Personal information
- Full name: Arthur George Cross
- Date of birth: 1880
- Place of birth: Dartford, Kent, England
- Date of death: After 1910
- Position: Right back

Senior career*
- Years: Team / Apps / (Gls)
- –1900: Dartford
- 1900–1910: Woolwich Arsenal / 132 / (0)
- 1910–????: Dartford

= Archie Cross =

English footballer

Arthur George "Archie" Cross (1880 – after 1909) was an English footballer.

Cross was born in Dartford, Kent and started his career at Dartford F.C., before joining nearby Woolwich Arsenal in April 1900. A right back, he was initially the understudy to Duncan McNichol, but made his debut in a 1–1 draw with Blackpool on 6 October 1900. After playing just three games in 1900–01, he played in fifteen of Arsenal's first nineteen games of 1901–02, before losing his place again to McNichol.
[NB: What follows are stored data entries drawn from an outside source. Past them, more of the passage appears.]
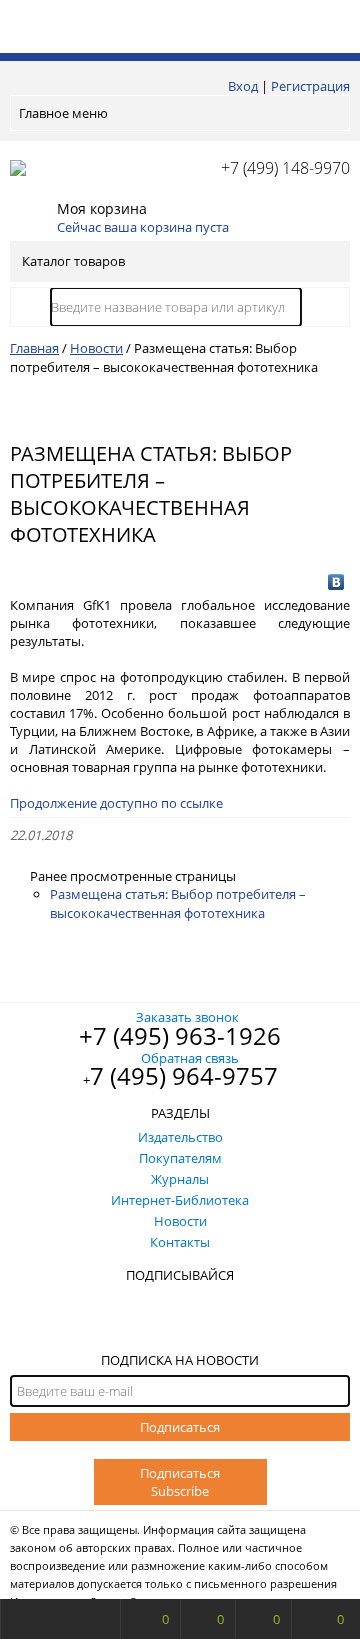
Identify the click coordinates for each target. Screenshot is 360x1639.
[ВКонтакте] (336, 582)
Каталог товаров (73, 261)
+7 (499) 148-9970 (285, 168)
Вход (243, 86)
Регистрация (310, 86)
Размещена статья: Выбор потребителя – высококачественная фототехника (178, 903)
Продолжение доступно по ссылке (116, 803)
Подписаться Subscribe (180, 1482)
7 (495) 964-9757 (184, 1075)
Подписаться (180, 1427)
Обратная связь (190, 1058)
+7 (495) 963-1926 (180, 1035)
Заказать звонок (187, 1017)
After another season as backup, he finally won a regular place in the side in 1903–04, during which Arsenal won promotion to the First Division for the first time in their history.

However, after Arsenal were promoted they signed his namesake Archie Gray, and Gray was included in the Arsenal side at the expense of Cross, who only played in just over a third of Arsenal's matches in their first three seasons in the top flight. In 1907 he switched sides to left back but was mainly use in the position as cover for the first-choice left back, Joe Shaw. Despite being only a reserve for much of his latter career, he was picked for an England trial in 1906, but never made it to the senior side. Cross left Woolwich Arsenal in 1910, with 149 appearances in league and cup to his name, although he never scored for the Reds. After leaving Arsenal, he saw out his career with a second spell at Dartford.